On November 5, Pacelli finally met with Roosevelt at the President's home in Hyde Park, New York, for two hours over lunch. Pacelli congratulated Roosevelt on his election victory the previous day. At a press conference with reporters, Spellman reiterated to the press corps that they were prohibited from asking any questions about Coughlin, which he assured them Pacelli would not answer.

===Departure===

Pacelli met with Mayor Fiorello H. La Guardia and former Governor Alfred E. Smith before departing on the SS Conte di Savoia, which was waiting at Pier 59, on November 6. Pacelli arrived back in Rome on November 14, where he was immediately received by Pius XI to detail his visit.

==Significance==

===American perceptions of Fascism===

According to D'Agostino, "historians have neglected to consider how Pacelli's visit communicated to observers that the Holy See and Fascist Italy shared a special relationship". Not only did Pacelli travel with Italy's new ambassador, Fulvio Savich, but the two became close companions during the lengthy voyage. At the wishes of Foreign Minister Count Galeazzo Ciano, Mussolini's son-in-law, Italian consular officials were invited to dine with Pacelli when he joined the Cardinals of Philadelphia, Boston, and Chicago.

===Vatican-US relations===

In their meeting, Pacelli secured from Roosevelt a promise to appoint a US representative to the Holy See. No such diplomatic link had existed since 1870, when the Risorgimento seized the territories of the Papal States, all but ending the papacy's temporal power. The Senate had withdrawn the stipend for such a diplomat in 1867, seeing little value in maintaining the outpost. Roosevelt appointed an informal "personal envoy", which did not require Senate approval. By the time of the meeting, the Senate opposition was primarily rooted in Protestant objections, rather than cost. Roosevelt did not fulfill his promise until December 1939, when he appointed Myron Charles Taylor as his personal representative to Pius XII; Taylor's appointment was renewed by Truman and lasted until 1950.

The Wartime Correspondence Between President Roosevelt and Pope Pius XII were published in 2005 with the foreword and notes of Taylor.

===Coughlin and the 1936 election===

Roosevelt's 1936 landslide victory occurred during Pacelli's visit.
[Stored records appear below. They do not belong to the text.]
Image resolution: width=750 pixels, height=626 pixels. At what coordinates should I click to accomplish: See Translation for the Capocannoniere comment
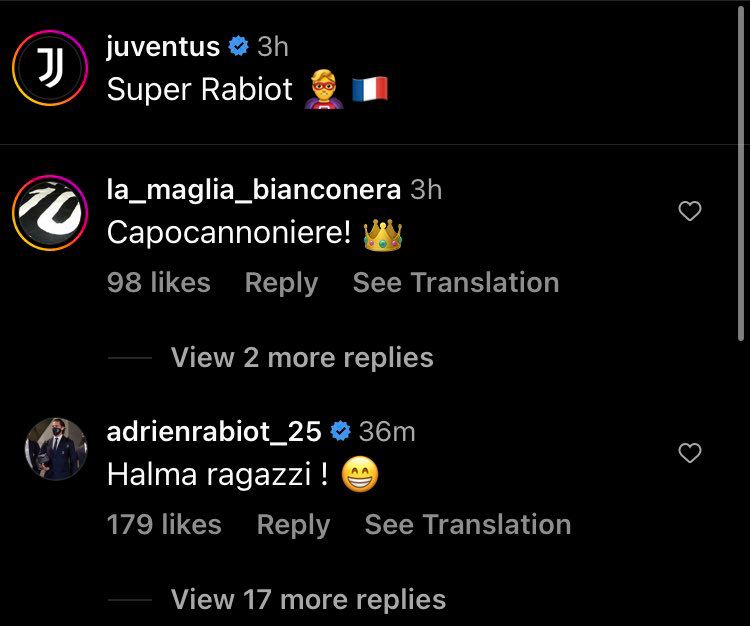coord(455,283)
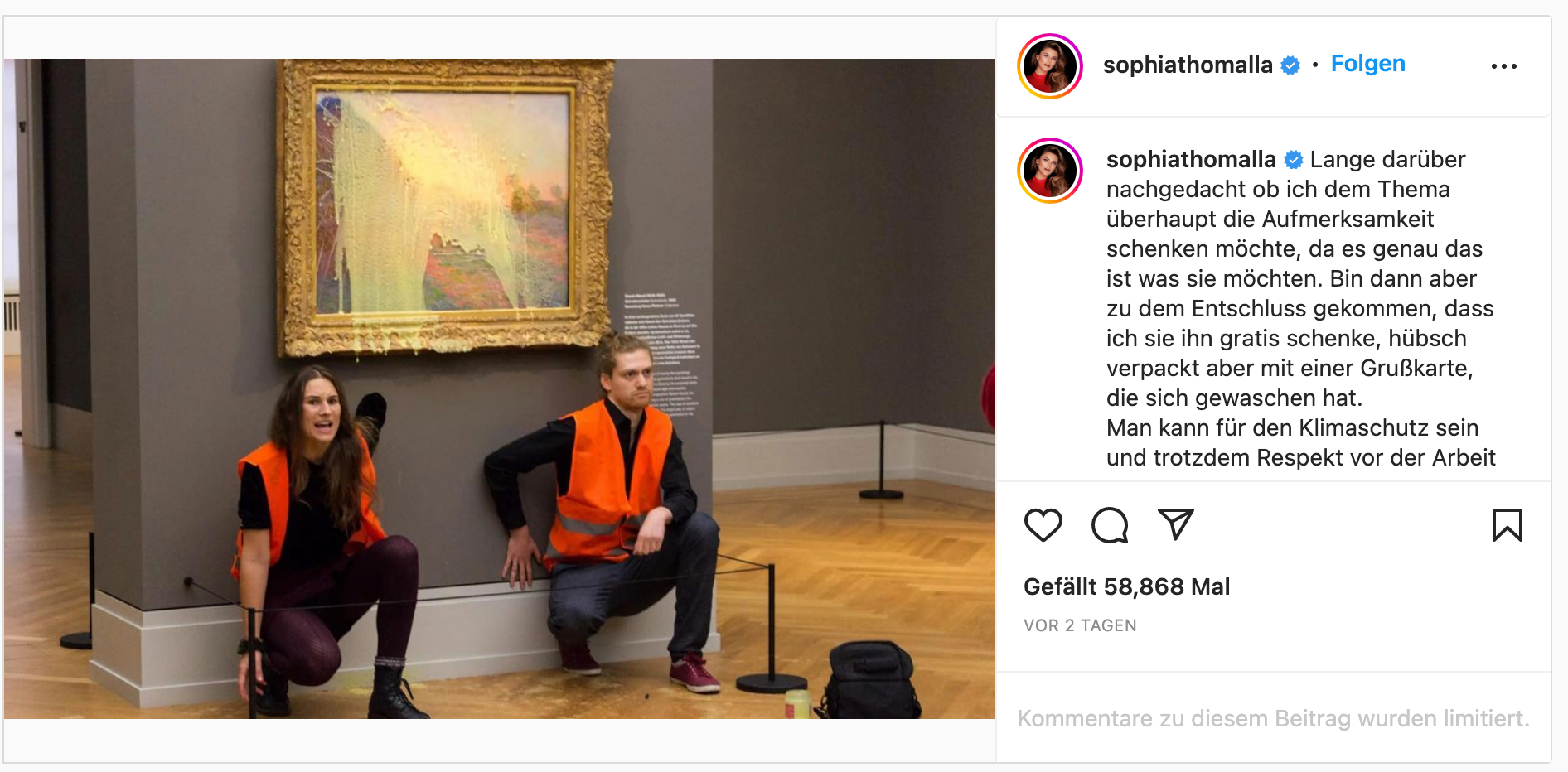Click the limited comments notice field
This screenshot has height=772, width=1568.
pos(1273,718)
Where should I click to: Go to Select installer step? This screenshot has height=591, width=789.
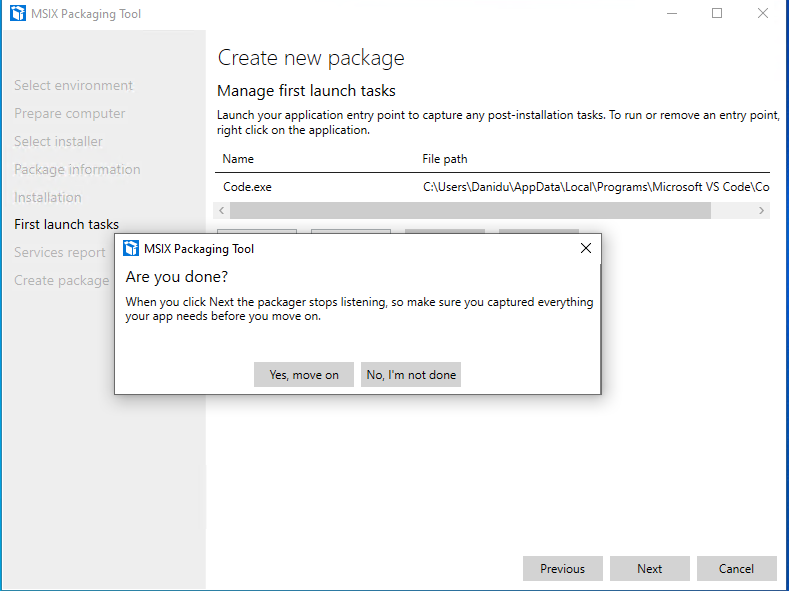[58, 141]
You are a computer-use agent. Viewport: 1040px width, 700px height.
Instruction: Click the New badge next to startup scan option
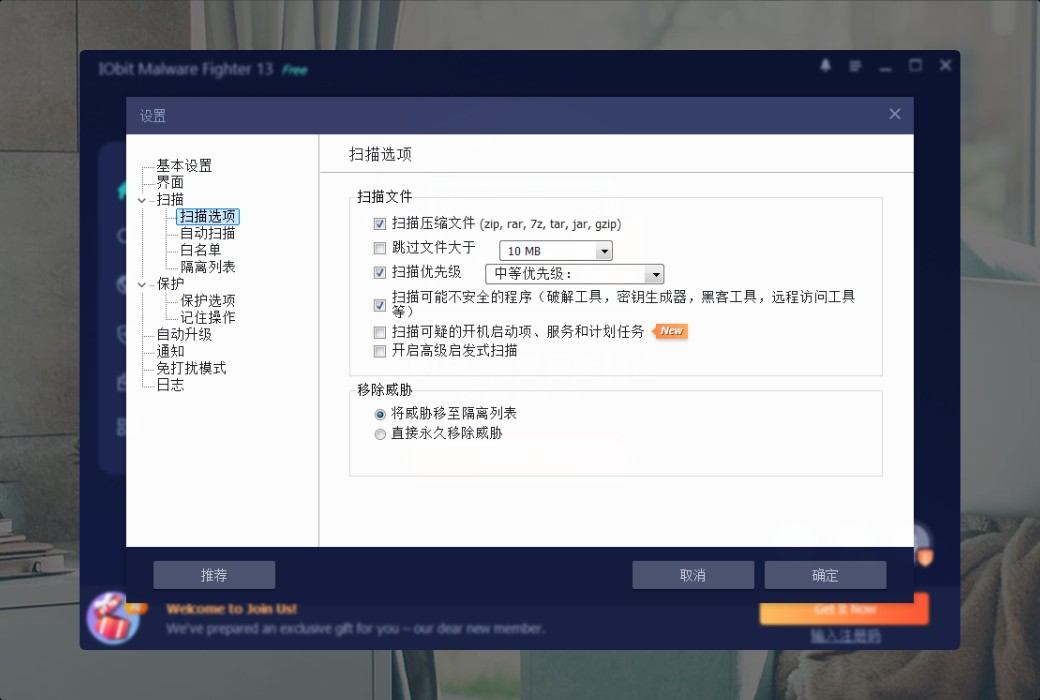tap(670, 331)
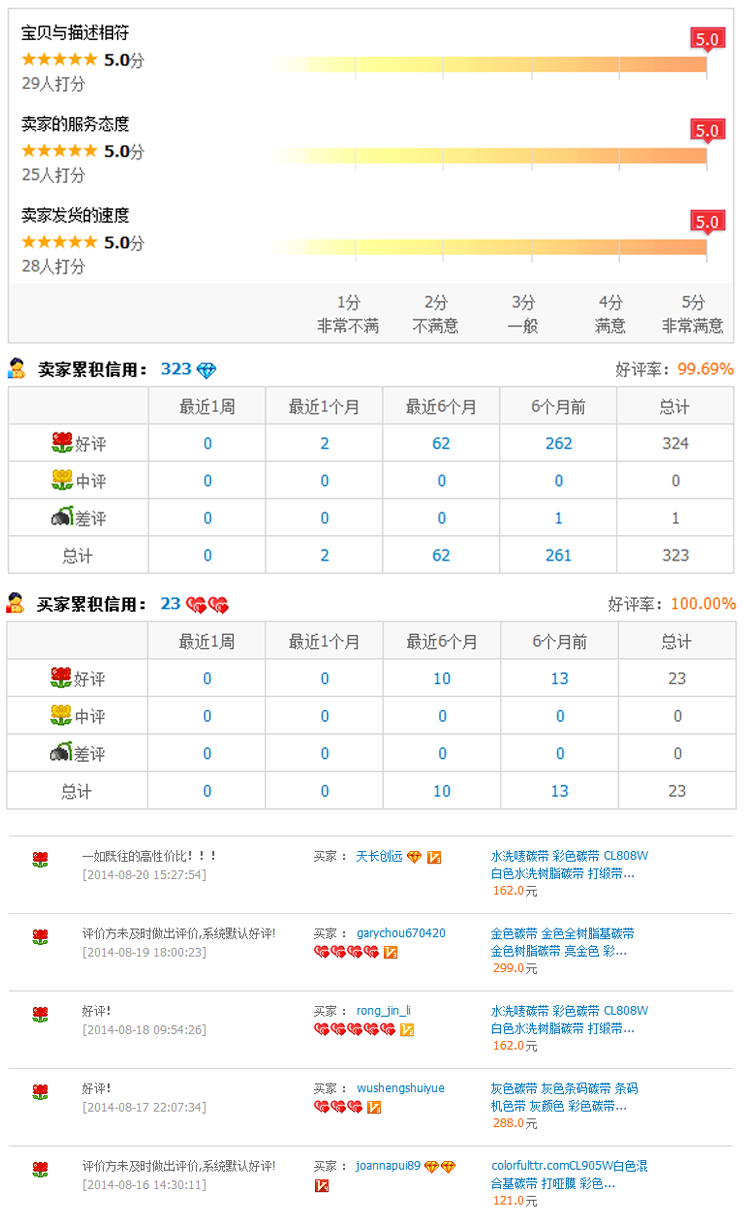Viewport: 750px width, 1224px height.
Task: Click the red flower in the seller table's 好评 row
Action: click(x=62, y=443)
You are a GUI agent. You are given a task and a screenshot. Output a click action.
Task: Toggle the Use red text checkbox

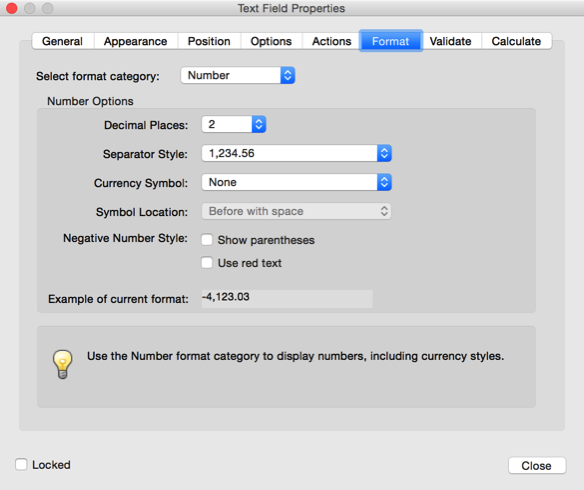point(207,263)
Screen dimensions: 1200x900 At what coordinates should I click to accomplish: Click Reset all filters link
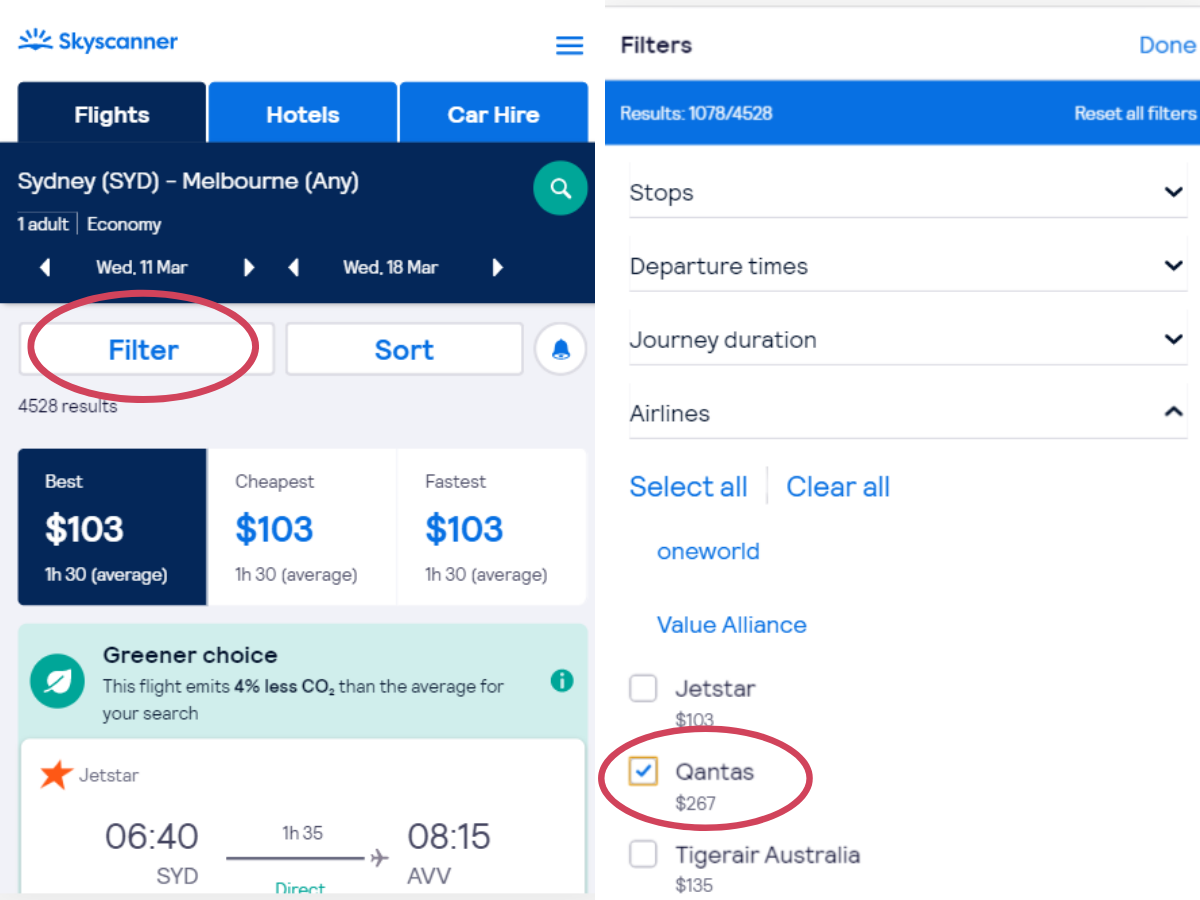[x=1135, y=113]
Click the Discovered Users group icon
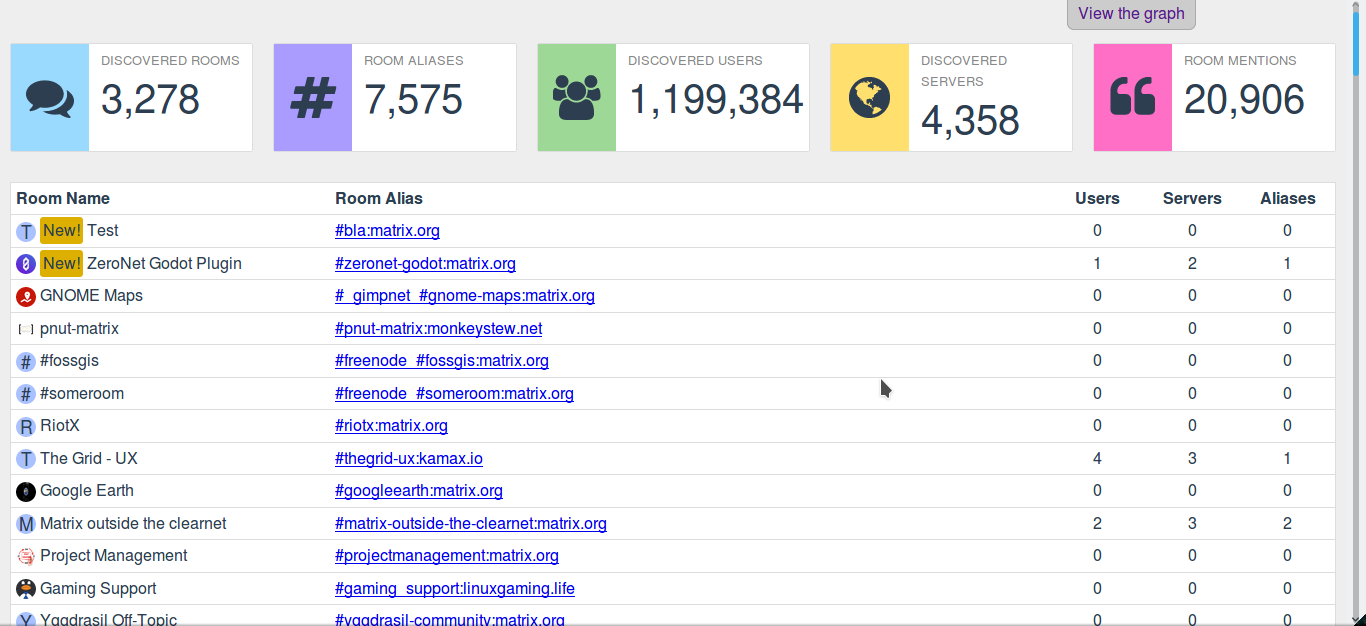The height and width of the screenshot is (626, 1366). point(576,98)
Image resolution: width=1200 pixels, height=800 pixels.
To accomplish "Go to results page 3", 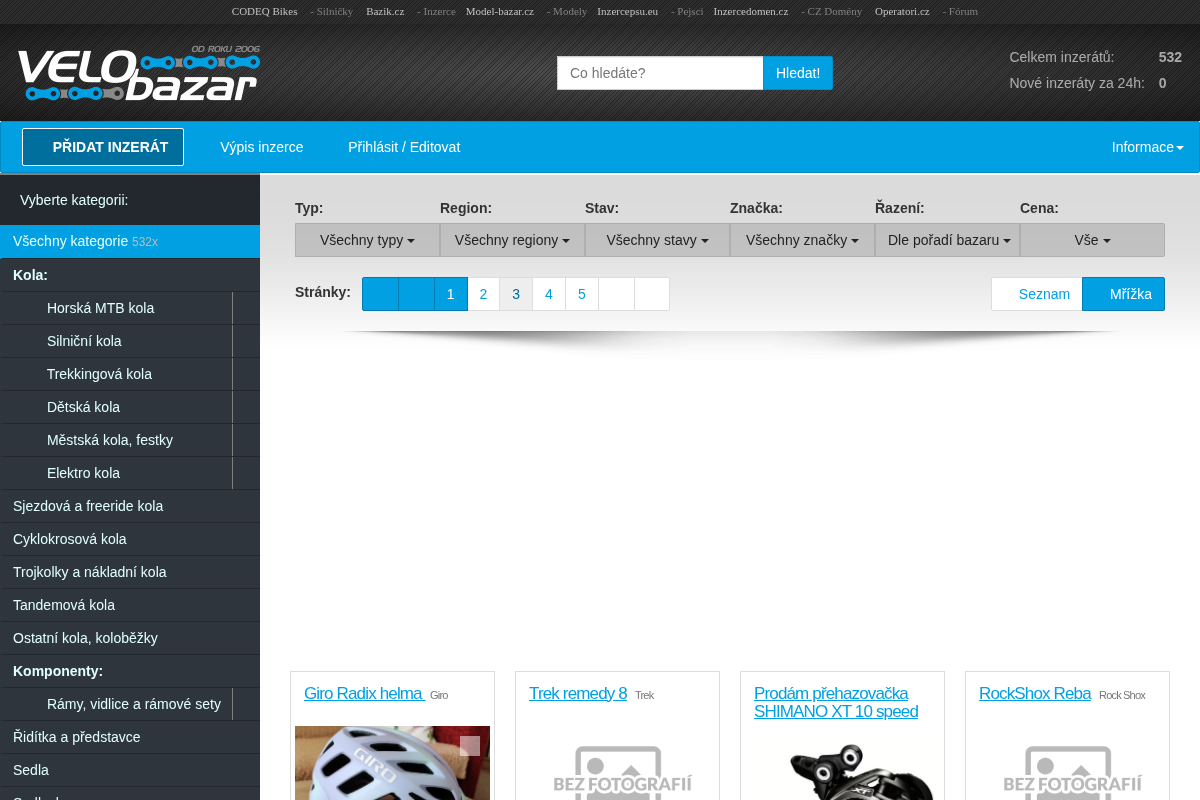I will 516,294.
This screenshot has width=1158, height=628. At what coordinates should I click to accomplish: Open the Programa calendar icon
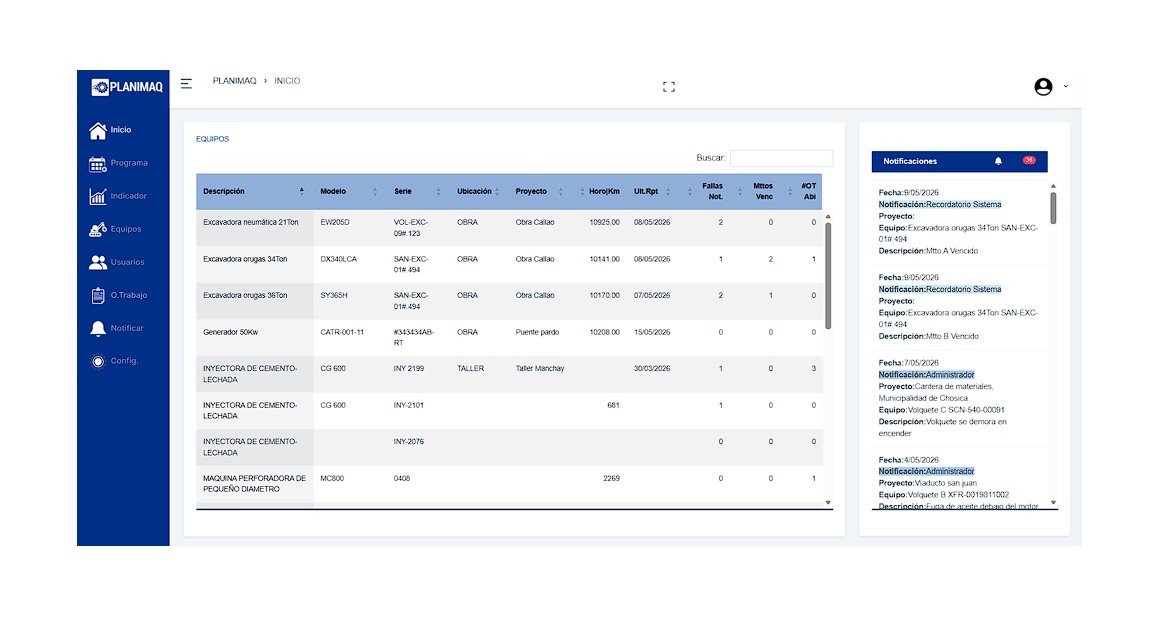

Both Pius XII's defenders and critics have implied the existence of a deal between Pacelli and Roosevelt to silence Father Charles Coughlin, the leading Catholic critic of the New Deal, in exchange for diplomatic recognition of the Vatican. According to Cornwell, "an unspoken quid pro quo of the visit was an exchange of favors between Pacelli and President Roosevelt. Roosevelt wanted help quelling the Catholic radio priest Father Charles Coughlin, who preached weekly and subversively to an audience of fifteen million Americans". Dalin, otherwise a critic of Cornwell, is content to repeat the claim that Pacelli played a "behind-the-scenes role in silencing" Coughlin, for his own part wishing to emphasize Coughlin's personal anti-Semitism.

Indeed, on November 8, shortly after Pacelli's departure, Coughlin announced that he was making his final radio broadcast. Of course, it remains unclear what, if anything, Pacelli might have said to Coughlin to induce such a change. Although Dalin claims that Coughlin's (and thus Pacelli's) role in the presidential election was potentially decisive, Roosevelt's victory was in fact a foregone landslide (carrying every state but Maine and Vermont).